**What needs to be done:**
Repeat, exactly and with no pictures, the lines that run from the beginning of the entries through the line containing "You are a GUI".

**Entries shown:**
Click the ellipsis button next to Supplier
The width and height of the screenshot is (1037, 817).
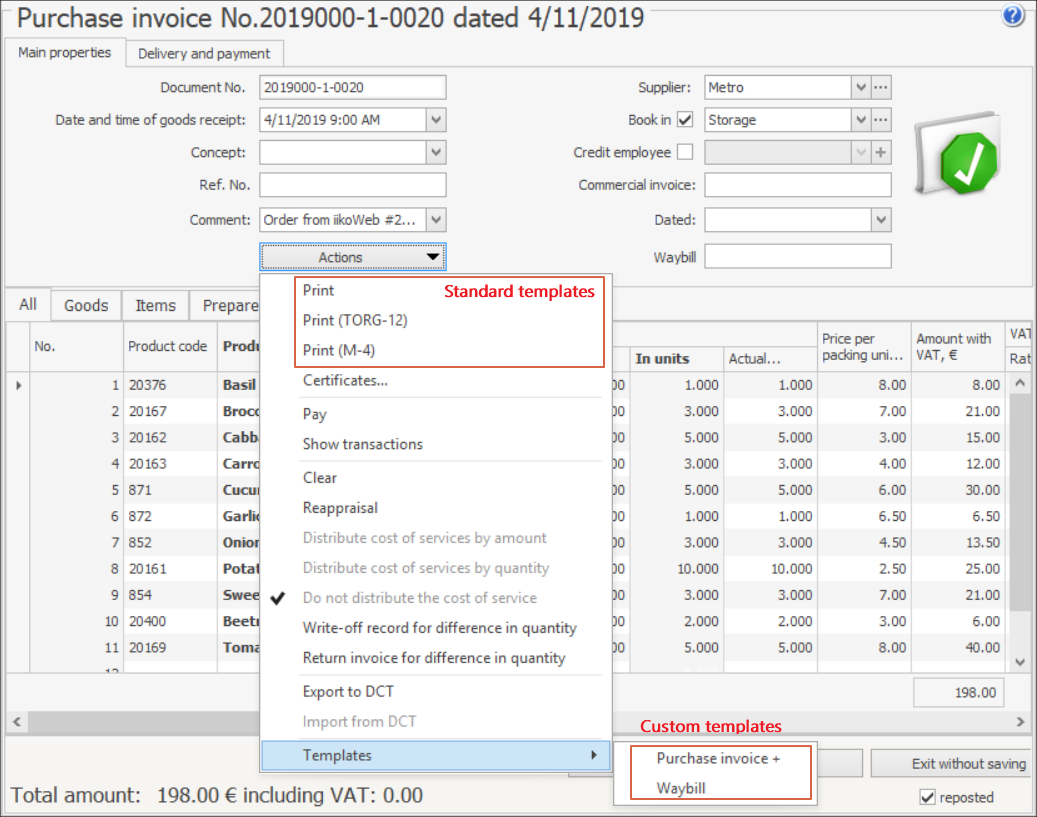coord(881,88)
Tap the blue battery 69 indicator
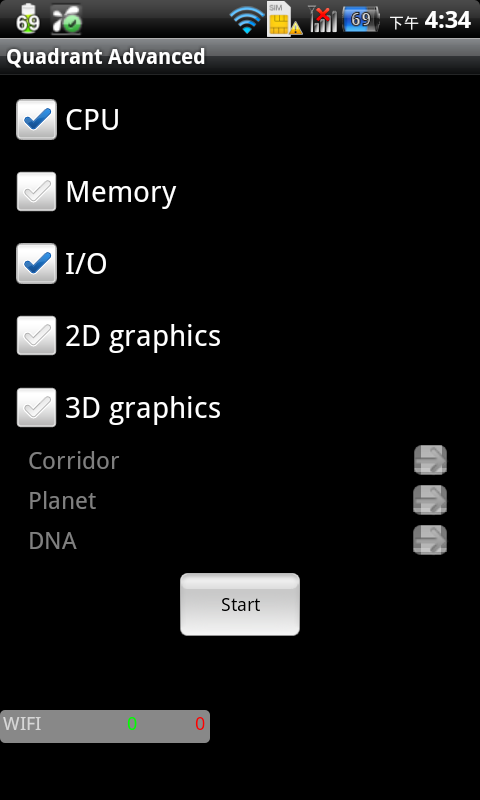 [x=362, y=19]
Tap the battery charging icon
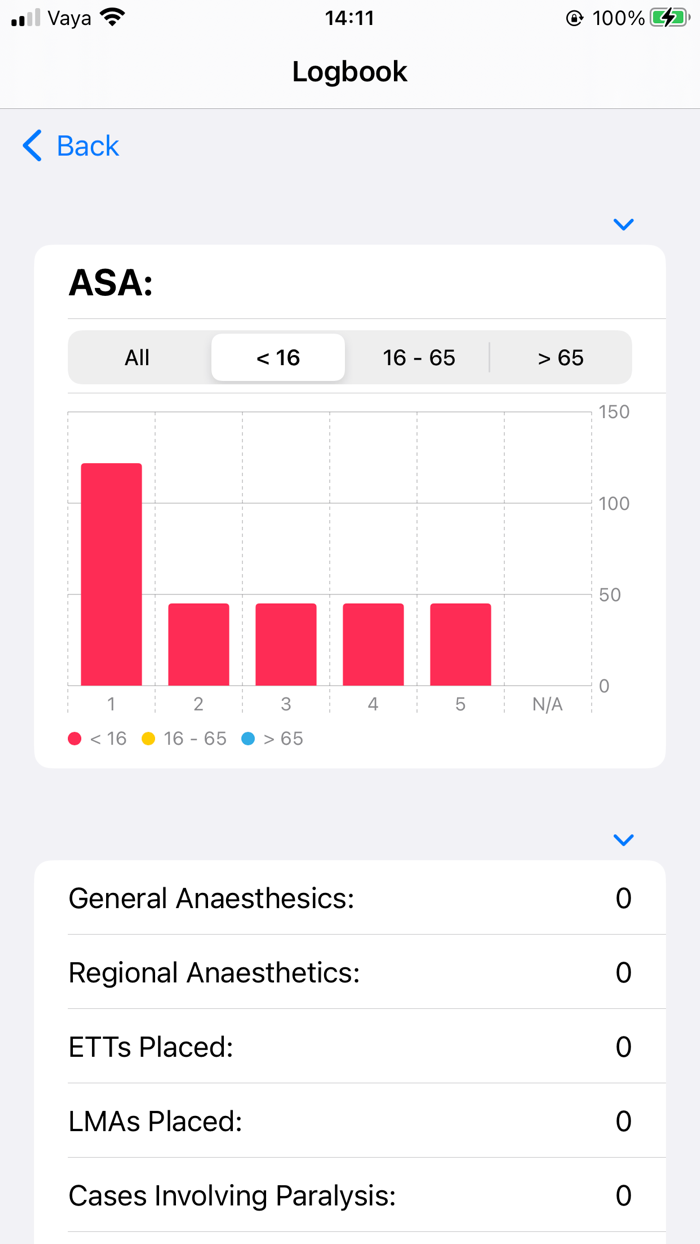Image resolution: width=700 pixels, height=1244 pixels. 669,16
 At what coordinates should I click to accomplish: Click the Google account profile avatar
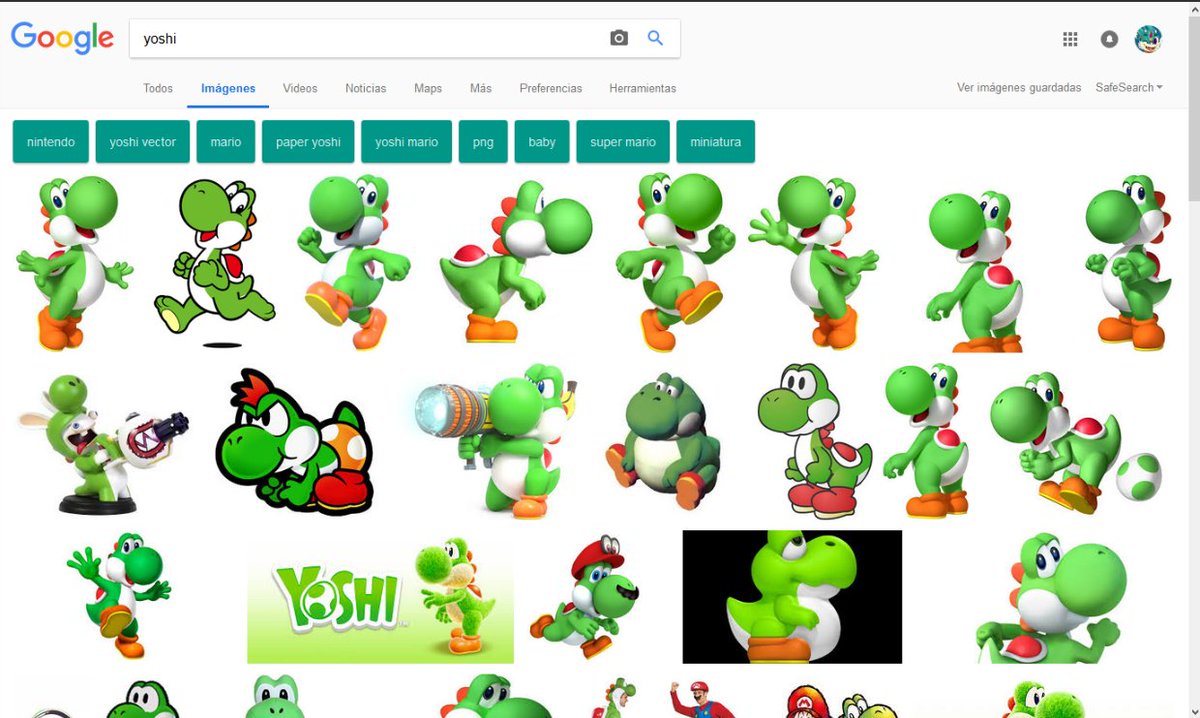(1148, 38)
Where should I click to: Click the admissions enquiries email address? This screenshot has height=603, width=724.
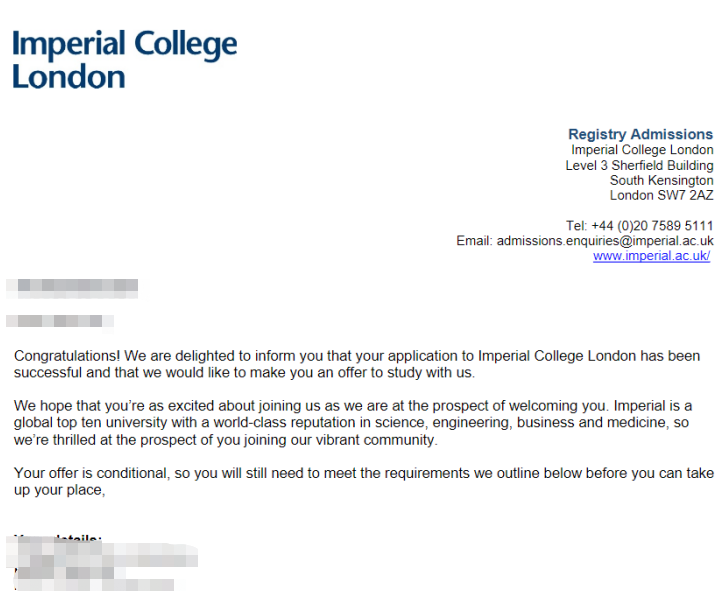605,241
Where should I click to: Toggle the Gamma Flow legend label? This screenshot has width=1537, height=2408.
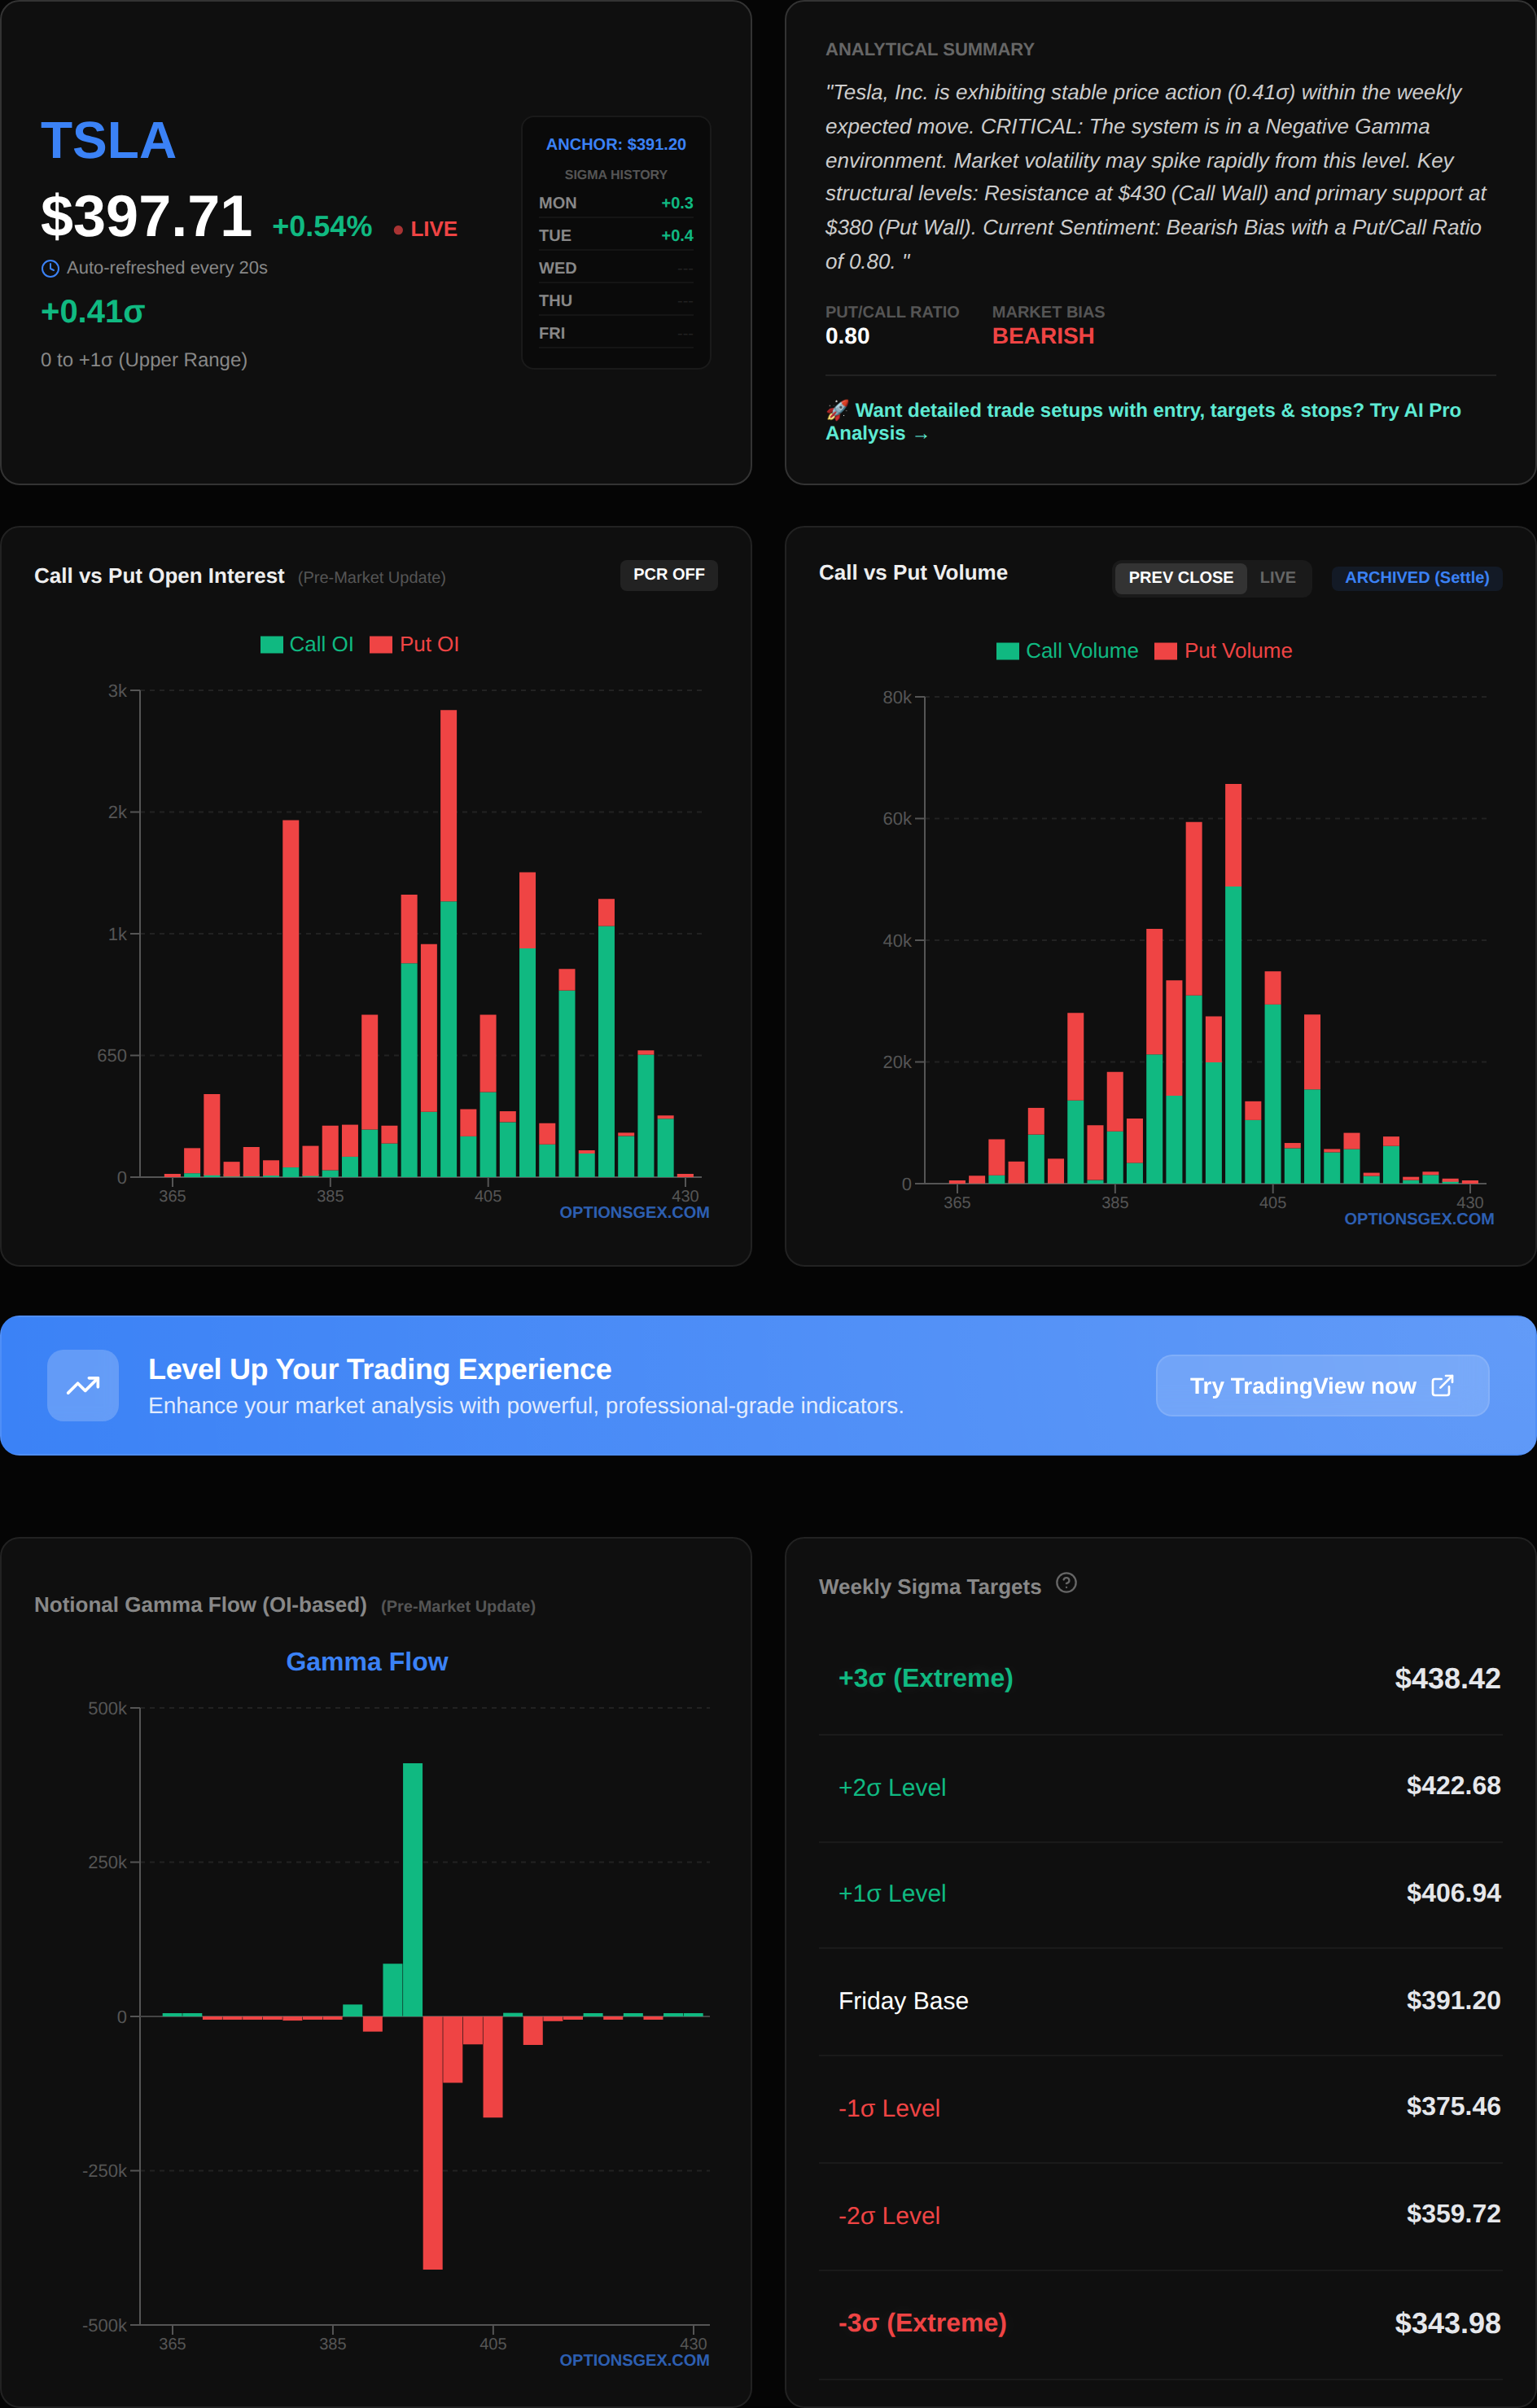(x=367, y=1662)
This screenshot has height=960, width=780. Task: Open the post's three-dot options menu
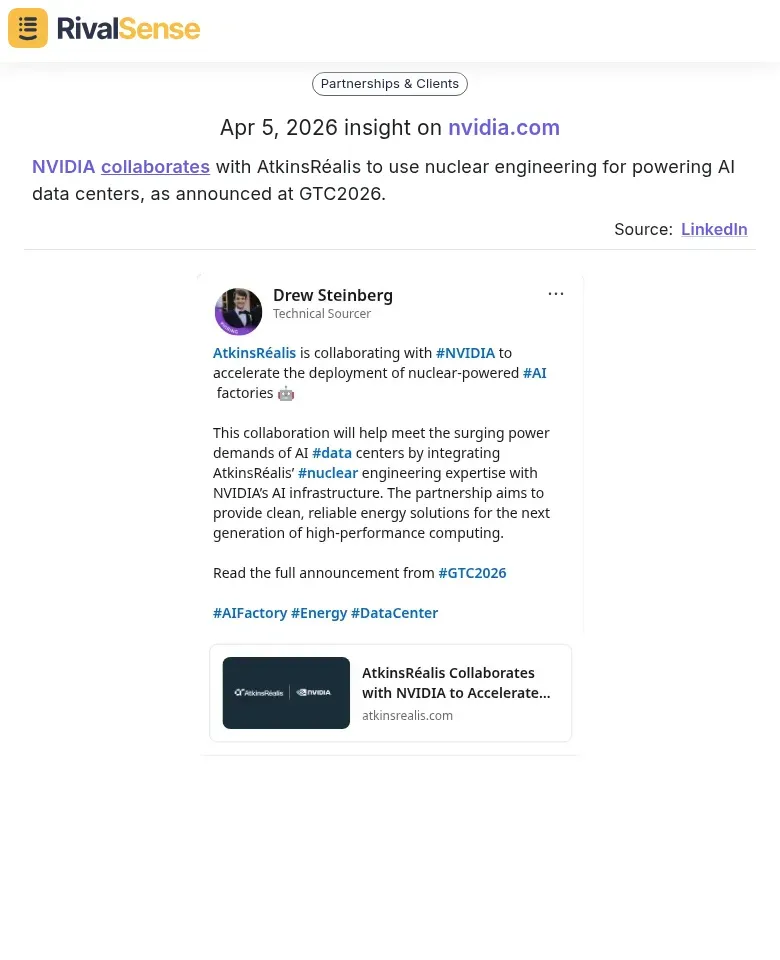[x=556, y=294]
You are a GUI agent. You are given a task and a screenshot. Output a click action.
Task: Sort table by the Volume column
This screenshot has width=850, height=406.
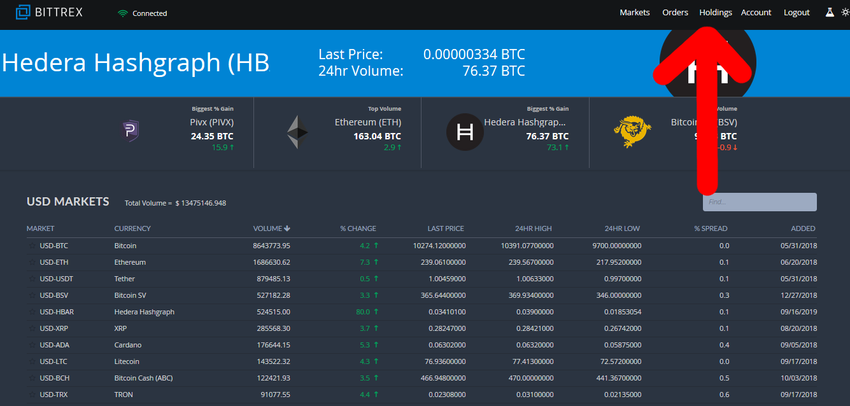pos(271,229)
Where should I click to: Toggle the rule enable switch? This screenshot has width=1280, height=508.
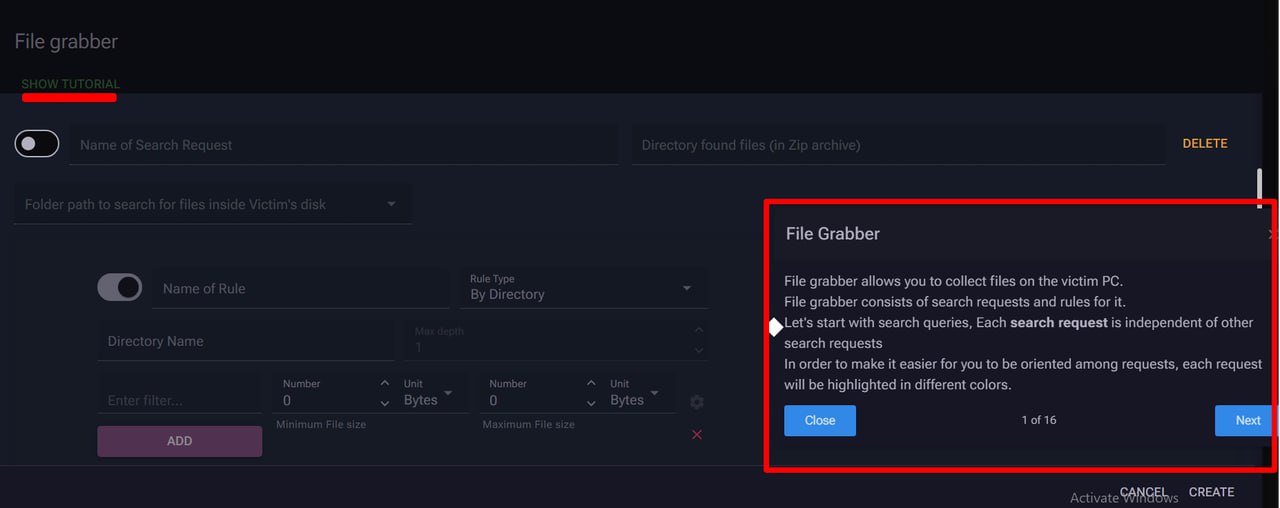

**Expected answer:**
Click the ellipsis button next to Supplier
The width and height of the screenshot is (1037, 817).
coord(881,88)
Tap the blue battery 69 indicator
 [x=362, y=19]
Tap the battery charging icon
Image resolution: width=700 pixels, height=1244 pixels. 669,16
 At what coordinates should I click to accomplish: Click the Google account profile avatar
(1148, 38)
Where should I click to: Click the admissions enquiries email address? This screenshot has height=603, width=724.
605,241
Where should I click to: Toggle the Gamma Flow legend label? This screenshot has width=1537, height=2408.
(x=367, y=1662)
This screenshot has height=960, width=780. Task: Open the post's three-dot options menu
[x=556, y=294]
You are a GUI agent. You are given a task and a screenshot. Output a click action.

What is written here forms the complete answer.